Comprendre la crise de Ceuta.
Le plan des États-Unis, du Maroc et d’Israël sur Ceuta vise le détroit de Gibraltar (eaux territoriales entièrement espagnoles). Ceuta permet à l'Espagne et par elle aux pays Européens alliés, un contrôle des portes de la Méditerranée.
Les États-Unis et Israël veulent imposer un deuxième corridor marocain pour ce détroit, afin de ne pas dépendre de l’Espagne ni, à travers elle, d’une alliance de pays européens. L’axe Washington-Tel-Aviv se méfie des velléités d’autonomie européenne, et en particulier de celles de l’Espagne, qui a donné l’exemple d'une diplomatie active et critique ces derniers mois, à l'occasion des guerres menées par Israël et les États-Unis au Moyen-Orient.
Comme le notent plusieurs géopolitologues avisés ces dernières heures, Israël et les États-Unis veulent contrôler ce détroit via leur vassal marocain face à l’insécurité de la mer Rouge et du canal de Suez. L’opération Ceuta et la contestation de la souveraineté espagnole constituent les phases de déstabilisation et fragilisation destinées à forcer à terme l'Espagne à céder Ceuta (et probablement Melilla) pour ouvrir un corridor à l'axe Washington-Tel-Aviv via les eaux territoriales marocaines.
Pour préparer l’opinion publique, ils s’appuient sur tous les réseaux qu’ils contrôlent en Europe. Ceux-ci deviennent de ce fait faciles à identifier : ils concentrent leurs attaques sur l’Espagne et soutiennent, ou à minima passent sous silence, la responsabilité du Maroc (et de ses suzerains) dans l’invasion de Ceuta. Les influenceurs de la communauté pro-israélienne et les relais de la propagande des États-Unis sont tout particulièrement mobilisés à cette fin.

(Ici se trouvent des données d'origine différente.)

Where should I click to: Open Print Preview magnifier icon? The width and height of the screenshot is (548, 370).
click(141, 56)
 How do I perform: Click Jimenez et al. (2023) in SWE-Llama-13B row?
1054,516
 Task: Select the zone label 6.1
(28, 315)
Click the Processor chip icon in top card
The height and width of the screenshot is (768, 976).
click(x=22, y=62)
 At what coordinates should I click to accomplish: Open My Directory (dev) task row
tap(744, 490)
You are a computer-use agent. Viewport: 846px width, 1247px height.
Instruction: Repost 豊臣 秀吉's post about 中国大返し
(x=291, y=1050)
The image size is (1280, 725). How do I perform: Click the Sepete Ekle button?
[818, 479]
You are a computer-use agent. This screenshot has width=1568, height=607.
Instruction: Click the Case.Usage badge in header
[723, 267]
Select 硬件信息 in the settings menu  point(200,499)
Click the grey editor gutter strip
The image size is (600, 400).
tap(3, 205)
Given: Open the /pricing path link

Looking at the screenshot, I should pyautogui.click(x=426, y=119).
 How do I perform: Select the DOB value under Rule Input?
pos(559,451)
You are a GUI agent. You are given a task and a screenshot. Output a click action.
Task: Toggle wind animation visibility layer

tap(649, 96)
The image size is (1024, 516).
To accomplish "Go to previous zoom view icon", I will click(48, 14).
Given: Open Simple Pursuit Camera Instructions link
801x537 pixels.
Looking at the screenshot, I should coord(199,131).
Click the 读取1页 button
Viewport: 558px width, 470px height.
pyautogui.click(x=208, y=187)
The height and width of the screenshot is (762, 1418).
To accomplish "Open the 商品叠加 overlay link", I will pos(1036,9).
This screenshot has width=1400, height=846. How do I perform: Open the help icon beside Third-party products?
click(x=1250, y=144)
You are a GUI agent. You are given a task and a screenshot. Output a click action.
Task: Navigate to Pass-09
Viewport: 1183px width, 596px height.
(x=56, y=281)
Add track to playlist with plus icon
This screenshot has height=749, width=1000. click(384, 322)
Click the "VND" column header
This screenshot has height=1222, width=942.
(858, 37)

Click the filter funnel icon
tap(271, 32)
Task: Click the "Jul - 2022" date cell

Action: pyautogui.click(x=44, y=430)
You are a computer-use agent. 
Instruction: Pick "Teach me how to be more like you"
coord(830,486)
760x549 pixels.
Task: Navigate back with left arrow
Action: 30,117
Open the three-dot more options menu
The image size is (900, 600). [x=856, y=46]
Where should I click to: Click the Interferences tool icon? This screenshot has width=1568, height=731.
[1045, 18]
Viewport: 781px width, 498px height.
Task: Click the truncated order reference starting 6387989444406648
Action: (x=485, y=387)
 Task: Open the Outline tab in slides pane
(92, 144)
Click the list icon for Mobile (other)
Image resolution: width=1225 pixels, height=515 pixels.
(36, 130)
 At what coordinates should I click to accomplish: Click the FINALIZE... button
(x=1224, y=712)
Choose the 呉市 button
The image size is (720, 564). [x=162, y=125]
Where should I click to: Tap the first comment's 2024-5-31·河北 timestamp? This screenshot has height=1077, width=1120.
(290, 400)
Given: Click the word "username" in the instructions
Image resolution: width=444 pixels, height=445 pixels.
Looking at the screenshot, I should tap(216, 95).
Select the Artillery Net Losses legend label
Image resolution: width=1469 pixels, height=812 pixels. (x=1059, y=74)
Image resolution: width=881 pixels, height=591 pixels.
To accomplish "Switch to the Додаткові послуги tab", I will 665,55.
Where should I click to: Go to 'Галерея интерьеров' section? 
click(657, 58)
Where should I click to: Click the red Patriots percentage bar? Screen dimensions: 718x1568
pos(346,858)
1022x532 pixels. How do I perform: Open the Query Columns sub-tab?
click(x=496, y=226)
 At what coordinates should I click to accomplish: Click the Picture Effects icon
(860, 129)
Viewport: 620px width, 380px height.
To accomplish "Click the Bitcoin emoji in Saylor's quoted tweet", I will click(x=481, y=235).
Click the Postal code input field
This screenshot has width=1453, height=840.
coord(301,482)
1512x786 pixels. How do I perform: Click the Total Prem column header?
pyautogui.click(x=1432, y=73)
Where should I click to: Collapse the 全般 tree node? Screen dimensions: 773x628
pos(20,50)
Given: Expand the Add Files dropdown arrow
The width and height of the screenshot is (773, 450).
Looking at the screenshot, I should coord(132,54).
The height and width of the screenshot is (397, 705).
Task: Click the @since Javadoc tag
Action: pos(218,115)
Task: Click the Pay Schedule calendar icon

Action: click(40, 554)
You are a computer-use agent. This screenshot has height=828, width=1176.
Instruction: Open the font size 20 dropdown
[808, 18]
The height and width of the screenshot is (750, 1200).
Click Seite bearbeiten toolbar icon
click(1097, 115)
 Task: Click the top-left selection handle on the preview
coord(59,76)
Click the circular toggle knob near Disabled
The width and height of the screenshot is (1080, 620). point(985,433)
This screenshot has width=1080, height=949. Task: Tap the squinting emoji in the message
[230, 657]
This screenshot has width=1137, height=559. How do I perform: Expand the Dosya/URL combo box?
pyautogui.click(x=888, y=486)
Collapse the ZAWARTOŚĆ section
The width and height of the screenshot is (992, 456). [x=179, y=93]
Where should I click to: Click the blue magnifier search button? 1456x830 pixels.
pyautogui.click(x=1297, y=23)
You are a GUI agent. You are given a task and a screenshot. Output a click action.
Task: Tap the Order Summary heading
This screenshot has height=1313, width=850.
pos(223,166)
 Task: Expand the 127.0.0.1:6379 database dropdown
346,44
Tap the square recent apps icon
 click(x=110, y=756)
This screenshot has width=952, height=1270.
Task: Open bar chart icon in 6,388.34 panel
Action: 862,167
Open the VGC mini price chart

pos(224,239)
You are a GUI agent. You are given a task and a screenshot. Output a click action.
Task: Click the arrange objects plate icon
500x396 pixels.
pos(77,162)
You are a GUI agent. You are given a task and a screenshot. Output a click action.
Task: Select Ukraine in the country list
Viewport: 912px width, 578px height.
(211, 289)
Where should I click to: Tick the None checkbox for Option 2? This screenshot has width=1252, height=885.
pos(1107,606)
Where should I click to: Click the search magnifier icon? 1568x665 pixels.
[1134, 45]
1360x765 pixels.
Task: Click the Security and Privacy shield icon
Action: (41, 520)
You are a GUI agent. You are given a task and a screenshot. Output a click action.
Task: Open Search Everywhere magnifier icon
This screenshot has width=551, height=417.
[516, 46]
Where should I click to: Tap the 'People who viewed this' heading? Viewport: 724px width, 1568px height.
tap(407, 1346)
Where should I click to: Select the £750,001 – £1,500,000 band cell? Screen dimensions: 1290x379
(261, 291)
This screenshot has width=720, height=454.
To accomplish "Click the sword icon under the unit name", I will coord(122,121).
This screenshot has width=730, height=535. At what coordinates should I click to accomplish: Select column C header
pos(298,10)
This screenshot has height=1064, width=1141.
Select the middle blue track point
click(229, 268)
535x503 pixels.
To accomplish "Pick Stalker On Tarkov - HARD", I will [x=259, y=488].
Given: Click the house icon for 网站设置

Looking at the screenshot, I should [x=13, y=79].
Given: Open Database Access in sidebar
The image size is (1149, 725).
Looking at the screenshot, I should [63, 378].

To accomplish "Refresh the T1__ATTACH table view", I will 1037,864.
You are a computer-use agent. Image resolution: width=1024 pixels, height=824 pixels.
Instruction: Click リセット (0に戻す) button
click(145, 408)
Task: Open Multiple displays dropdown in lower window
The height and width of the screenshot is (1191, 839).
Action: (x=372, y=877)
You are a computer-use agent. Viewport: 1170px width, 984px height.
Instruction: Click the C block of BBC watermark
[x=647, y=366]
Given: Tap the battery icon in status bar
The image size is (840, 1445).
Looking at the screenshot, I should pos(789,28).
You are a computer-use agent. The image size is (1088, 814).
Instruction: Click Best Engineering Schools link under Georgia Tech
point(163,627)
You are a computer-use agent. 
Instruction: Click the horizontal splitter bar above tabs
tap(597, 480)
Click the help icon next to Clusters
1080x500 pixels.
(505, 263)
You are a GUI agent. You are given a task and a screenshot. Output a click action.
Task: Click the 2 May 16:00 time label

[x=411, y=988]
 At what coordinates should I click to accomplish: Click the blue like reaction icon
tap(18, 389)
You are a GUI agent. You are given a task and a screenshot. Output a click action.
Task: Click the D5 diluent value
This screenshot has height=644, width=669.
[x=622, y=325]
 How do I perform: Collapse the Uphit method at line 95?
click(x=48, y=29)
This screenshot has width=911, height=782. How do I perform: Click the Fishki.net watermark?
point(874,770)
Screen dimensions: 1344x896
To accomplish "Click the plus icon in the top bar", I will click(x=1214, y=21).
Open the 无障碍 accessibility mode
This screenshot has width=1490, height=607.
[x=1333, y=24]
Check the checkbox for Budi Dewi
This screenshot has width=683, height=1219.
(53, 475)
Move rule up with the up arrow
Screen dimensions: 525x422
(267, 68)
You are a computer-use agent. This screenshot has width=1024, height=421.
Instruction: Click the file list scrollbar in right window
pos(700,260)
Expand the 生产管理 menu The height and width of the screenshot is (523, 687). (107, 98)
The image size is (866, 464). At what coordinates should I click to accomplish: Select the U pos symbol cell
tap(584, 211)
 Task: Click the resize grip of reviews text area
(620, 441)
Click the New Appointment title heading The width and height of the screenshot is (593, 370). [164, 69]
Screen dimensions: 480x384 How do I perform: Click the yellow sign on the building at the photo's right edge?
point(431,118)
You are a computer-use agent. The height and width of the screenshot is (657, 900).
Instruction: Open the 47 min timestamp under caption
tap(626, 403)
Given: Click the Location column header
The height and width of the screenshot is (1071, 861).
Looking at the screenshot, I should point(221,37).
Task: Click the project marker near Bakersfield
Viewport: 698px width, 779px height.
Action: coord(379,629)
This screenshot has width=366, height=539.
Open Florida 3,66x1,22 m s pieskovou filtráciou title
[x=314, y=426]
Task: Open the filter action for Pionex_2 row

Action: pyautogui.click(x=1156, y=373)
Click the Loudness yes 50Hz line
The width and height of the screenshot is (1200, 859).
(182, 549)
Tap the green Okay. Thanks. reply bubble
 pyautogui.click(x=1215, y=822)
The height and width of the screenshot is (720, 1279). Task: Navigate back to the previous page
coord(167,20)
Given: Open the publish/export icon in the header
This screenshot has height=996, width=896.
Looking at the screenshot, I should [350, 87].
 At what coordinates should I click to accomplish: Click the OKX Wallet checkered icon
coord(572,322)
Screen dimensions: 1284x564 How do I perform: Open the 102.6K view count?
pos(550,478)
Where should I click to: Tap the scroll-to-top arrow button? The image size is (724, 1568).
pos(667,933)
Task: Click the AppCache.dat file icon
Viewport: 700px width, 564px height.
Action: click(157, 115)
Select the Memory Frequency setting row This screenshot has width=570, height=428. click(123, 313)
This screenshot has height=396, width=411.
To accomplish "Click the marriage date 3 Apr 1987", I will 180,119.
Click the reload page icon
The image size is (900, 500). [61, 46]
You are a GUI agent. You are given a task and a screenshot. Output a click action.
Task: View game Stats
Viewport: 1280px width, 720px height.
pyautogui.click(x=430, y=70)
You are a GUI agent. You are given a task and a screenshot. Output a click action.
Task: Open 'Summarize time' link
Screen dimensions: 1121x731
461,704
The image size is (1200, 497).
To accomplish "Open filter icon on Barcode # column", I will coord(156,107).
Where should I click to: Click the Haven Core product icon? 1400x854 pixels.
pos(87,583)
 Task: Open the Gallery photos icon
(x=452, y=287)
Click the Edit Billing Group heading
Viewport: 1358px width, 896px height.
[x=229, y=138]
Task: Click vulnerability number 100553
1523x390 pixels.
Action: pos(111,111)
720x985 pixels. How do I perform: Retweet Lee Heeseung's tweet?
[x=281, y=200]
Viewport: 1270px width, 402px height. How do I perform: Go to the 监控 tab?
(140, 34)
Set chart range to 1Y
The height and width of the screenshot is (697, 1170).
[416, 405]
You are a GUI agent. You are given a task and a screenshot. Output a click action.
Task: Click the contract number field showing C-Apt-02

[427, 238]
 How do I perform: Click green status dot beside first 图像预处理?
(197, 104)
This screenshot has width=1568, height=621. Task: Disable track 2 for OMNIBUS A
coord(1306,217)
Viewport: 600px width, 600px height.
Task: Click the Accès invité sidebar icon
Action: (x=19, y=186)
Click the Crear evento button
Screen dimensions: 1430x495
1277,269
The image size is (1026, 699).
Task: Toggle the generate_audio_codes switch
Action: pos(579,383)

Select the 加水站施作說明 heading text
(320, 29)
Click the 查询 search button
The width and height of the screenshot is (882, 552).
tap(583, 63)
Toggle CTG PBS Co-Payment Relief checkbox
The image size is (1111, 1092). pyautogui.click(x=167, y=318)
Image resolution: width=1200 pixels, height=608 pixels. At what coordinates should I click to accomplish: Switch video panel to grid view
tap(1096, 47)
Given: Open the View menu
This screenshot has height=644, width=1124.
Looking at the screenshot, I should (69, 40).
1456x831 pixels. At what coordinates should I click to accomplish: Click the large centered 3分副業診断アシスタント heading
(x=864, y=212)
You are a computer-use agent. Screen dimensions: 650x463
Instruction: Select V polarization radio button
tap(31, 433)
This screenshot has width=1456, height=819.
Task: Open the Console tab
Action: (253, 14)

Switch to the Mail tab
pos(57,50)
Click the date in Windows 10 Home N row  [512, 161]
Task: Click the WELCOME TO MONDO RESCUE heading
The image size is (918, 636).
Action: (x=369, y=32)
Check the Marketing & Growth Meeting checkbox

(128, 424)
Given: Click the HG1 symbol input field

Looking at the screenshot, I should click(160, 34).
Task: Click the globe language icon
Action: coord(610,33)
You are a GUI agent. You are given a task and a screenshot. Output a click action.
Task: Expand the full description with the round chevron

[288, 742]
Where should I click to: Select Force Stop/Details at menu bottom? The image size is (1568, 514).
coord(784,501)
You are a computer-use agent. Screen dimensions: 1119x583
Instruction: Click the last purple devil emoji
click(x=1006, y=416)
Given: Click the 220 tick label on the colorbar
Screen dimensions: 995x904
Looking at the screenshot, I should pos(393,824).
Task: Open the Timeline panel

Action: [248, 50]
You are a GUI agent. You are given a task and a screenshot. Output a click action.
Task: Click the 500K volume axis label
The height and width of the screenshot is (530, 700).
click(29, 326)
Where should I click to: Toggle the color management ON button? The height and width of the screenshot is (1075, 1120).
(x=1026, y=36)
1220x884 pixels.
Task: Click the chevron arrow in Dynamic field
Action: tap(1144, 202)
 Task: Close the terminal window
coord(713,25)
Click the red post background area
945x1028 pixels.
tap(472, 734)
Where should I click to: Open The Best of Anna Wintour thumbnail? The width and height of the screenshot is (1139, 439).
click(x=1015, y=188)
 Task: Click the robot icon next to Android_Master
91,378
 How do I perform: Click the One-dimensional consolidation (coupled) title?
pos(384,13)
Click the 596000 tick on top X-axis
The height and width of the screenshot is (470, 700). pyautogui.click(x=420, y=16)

Les partis de droite anti-immigration, prétendument favorables à la défense des intérêts européens, ainsi que les médias qui relaient habituellement leur communication (CNews en tête), participent jusqu’ici activement à cette opération d’attaque directe contre les intérêts de l’Espagne et donc contre ceux des Européens. Par leurs réactions, ils cherchent à isoler l’Espagne au prétexte de sa politique migratoire nuisible (et surtout de sa contestation de la politique d’Israël et des États-Unis au Moyen-Orient), tout en omettant largement de mettre cette affaire en perspective du point de vue de l'intérêt collectif européen, par incompétence, démagogie ou pire.
À gauche, même gêne. La perte de souveraineté de l’Espagne sur Ceuta est présentée par certains comme un enjeu décolonial. Mais la gauche LFI, plus avisée des questions géopolitiques et une fois sortie de ses réflexes conditionnés sur l’immigration (qui n’est pas vraiment ici l’enjeu), sait que la perte de contrôle de l’Espagne sur Ceuta (puis Melilla) aboutirait de fait à servir les intérêts des « puissances impérialistes » et à une nette perte de contrôle des Européens sur l’accès à la Méditerranée. Cruel dilemme.